▶ **Assignment**
In the lines below, count those containing the word "every" and give the number alone.

Screenshot grounding data
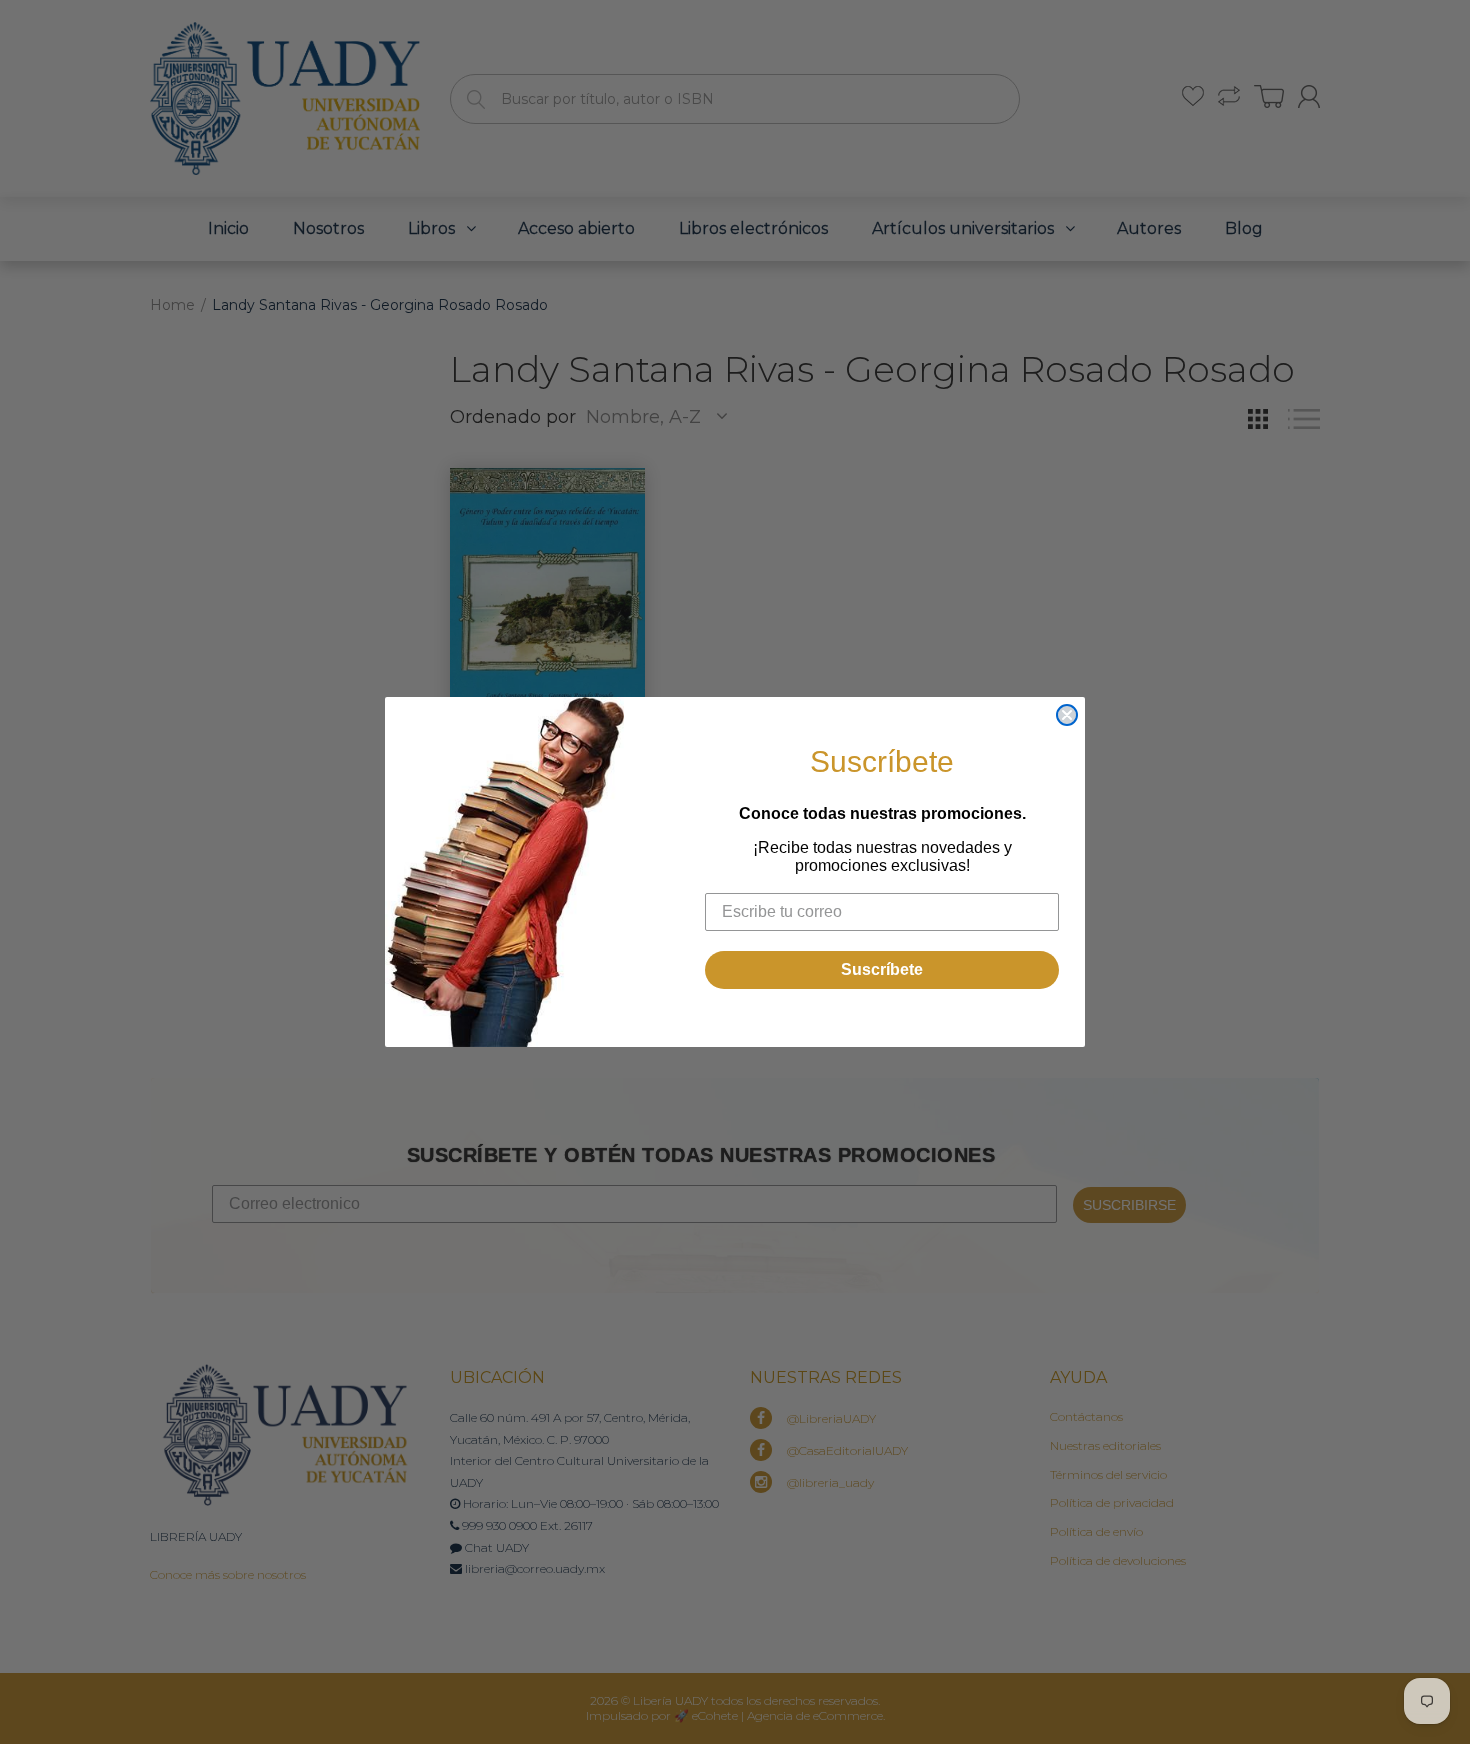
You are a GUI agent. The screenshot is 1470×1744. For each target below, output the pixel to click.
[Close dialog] (1067, 715)
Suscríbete (882, 969)
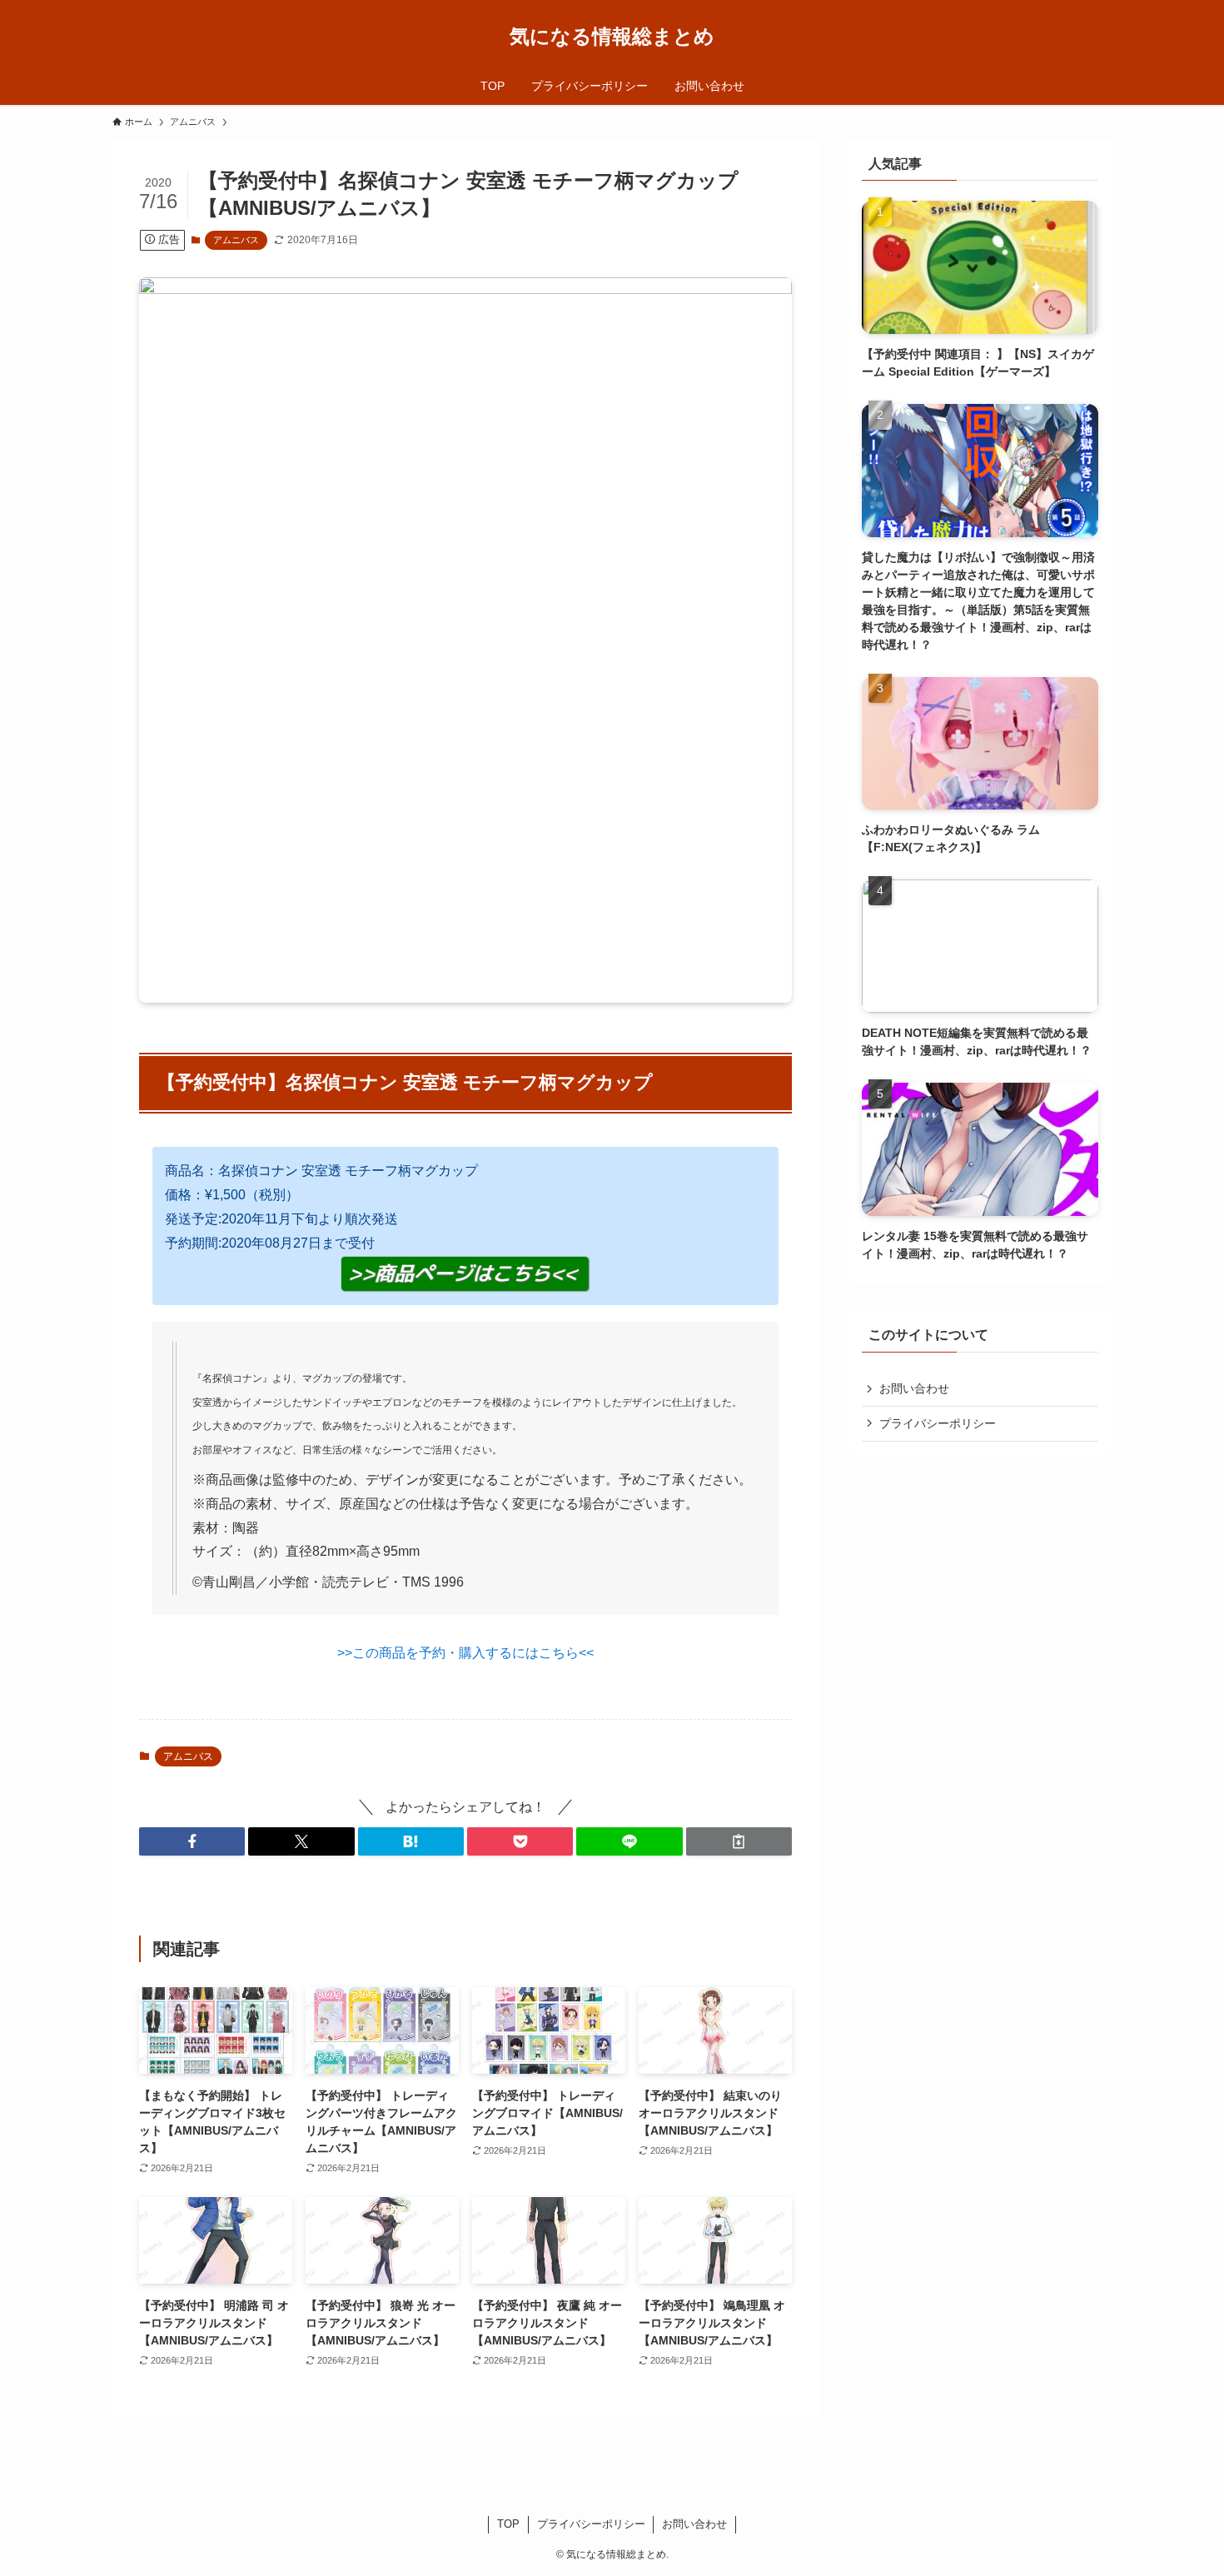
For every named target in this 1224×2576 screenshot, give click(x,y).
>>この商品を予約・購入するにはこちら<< (465, 1653)
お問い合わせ (914, 1388)
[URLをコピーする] (739, 1841)
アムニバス (236, 240)
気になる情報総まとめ (612, 37)
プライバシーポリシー (937, 1423)
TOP (508, 2524)
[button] (192, 1841)
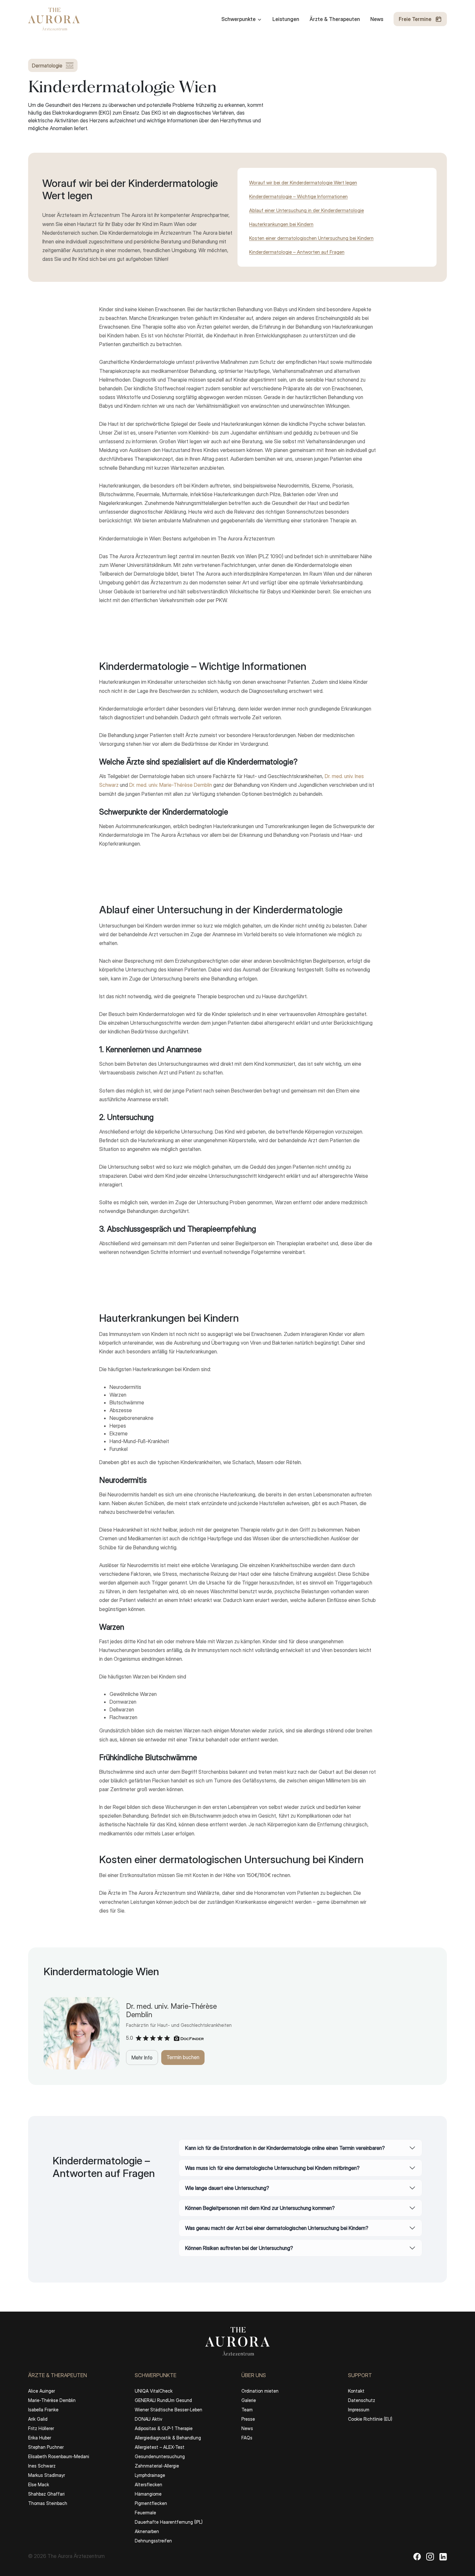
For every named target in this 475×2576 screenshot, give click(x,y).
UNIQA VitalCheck (154, 2391)
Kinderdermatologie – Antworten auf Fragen (296, 252)
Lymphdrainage (150, 2475)
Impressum (358, 2409)
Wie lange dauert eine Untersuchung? (227, 2188)
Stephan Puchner (46, 2447)
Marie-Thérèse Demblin (52, 2400)
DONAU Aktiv (148, 2419)
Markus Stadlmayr (46, 2475)
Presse (248, 2419)
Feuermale (145, 2512)
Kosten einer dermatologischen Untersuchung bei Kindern (311, 238)
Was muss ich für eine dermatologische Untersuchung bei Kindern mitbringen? (272, 2168)
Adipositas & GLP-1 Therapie (164, 2428)
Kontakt (356, 2391)
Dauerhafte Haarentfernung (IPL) (169, 2522)
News (376, 19)
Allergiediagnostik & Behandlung (168, 2437)
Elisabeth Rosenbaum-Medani (58, 2456)
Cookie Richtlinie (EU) (370, 2419)
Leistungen (285, 19)
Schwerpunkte (238, 19)
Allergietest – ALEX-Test (160, 2447)
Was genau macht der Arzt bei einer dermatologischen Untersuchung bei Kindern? (276, 2228)
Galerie (248, 2400)
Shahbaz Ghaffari (46, 2494)
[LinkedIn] (443, 2556)
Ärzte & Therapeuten (335, 19)
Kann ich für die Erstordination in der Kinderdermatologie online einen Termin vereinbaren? (285, 2148)
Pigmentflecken (151, 2503)
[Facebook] (417, 2556)
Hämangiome (148, 2494)
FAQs (246, 2437)
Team (247, 2409)
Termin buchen (182, 2057)
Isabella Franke (43, 2409)
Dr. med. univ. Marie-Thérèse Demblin (170, 785)
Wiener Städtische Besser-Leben (168, 2409)
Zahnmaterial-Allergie (157, 2465)
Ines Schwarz (42, 2465)
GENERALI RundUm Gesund (163, 2400)
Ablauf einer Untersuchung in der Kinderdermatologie (306, 210)
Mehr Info (142, 2057)
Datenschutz (361, 2400)
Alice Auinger (41, 2391)
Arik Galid (38, 2419)
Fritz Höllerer (41, 2428)
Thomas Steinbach (47, 2503)
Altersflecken (148, 2484)
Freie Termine (415, 19)
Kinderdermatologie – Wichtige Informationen (298, 196)
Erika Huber (39, 2437)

▶ **Task result**
2